Task description: Tally the lines of the material below that contain the string "point", matching case exactly. Reply with the number alone.

Raw records:
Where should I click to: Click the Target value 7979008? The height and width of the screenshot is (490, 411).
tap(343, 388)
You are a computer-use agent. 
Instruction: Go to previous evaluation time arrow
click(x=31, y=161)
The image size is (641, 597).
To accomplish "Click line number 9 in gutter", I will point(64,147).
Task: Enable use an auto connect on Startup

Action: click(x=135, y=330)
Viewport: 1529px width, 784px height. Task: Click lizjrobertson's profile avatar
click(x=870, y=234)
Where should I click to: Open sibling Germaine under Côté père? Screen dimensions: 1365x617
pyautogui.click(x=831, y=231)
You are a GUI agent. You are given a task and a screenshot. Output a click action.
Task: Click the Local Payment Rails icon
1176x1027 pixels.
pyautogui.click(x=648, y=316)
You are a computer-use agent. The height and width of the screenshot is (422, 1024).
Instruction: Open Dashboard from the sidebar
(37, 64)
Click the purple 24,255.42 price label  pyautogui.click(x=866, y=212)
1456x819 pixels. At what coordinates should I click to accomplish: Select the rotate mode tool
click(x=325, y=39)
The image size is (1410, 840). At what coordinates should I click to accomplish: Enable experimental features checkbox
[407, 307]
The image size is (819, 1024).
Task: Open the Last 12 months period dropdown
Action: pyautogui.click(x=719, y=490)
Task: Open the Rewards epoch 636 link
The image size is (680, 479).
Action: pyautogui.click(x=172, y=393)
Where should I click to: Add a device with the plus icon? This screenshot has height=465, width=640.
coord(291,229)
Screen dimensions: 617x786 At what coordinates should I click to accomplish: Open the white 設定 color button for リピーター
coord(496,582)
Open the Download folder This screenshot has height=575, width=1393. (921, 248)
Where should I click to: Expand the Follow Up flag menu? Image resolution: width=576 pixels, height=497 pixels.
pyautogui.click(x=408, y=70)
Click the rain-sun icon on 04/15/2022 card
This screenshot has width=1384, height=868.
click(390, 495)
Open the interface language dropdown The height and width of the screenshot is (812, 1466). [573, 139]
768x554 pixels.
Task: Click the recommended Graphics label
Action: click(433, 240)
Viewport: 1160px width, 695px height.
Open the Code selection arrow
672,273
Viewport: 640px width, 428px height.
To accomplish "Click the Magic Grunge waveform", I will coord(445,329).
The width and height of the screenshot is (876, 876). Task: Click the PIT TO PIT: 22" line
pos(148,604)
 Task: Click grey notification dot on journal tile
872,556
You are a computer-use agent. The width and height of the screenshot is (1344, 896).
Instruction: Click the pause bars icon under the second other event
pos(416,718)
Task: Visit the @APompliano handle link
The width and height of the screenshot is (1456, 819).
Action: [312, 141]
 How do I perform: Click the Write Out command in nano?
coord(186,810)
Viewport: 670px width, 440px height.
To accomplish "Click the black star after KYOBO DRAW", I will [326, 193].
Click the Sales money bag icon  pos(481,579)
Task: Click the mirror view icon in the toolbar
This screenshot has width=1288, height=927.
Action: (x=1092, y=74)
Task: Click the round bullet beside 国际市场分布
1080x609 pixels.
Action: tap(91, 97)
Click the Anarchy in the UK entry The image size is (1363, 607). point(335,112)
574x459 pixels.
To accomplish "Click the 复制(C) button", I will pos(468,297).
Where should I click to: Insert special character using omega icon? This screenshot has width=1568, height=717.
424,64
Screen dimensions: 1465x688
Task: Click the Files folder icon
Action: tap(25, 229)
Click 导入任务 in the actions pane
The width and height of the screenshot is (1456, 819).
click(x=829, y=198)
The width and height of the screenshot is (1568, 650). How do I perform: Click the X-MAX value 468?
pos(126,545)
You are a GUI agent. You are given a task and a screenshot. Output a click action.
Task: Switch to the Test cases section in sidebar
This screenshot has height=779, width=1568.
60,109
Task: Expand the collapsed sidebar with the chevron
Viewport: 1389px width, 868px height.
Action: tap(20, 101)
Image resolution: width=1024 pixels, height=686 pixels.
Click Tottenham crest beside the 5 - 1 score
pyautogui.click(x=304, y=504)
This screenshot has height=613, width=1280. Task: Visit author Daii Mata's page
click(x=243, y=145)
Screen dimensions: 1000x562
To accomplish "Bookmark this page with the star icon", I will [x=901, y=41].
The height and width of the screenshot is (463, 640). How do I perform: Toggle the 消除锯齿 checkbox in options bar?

Written solution: 2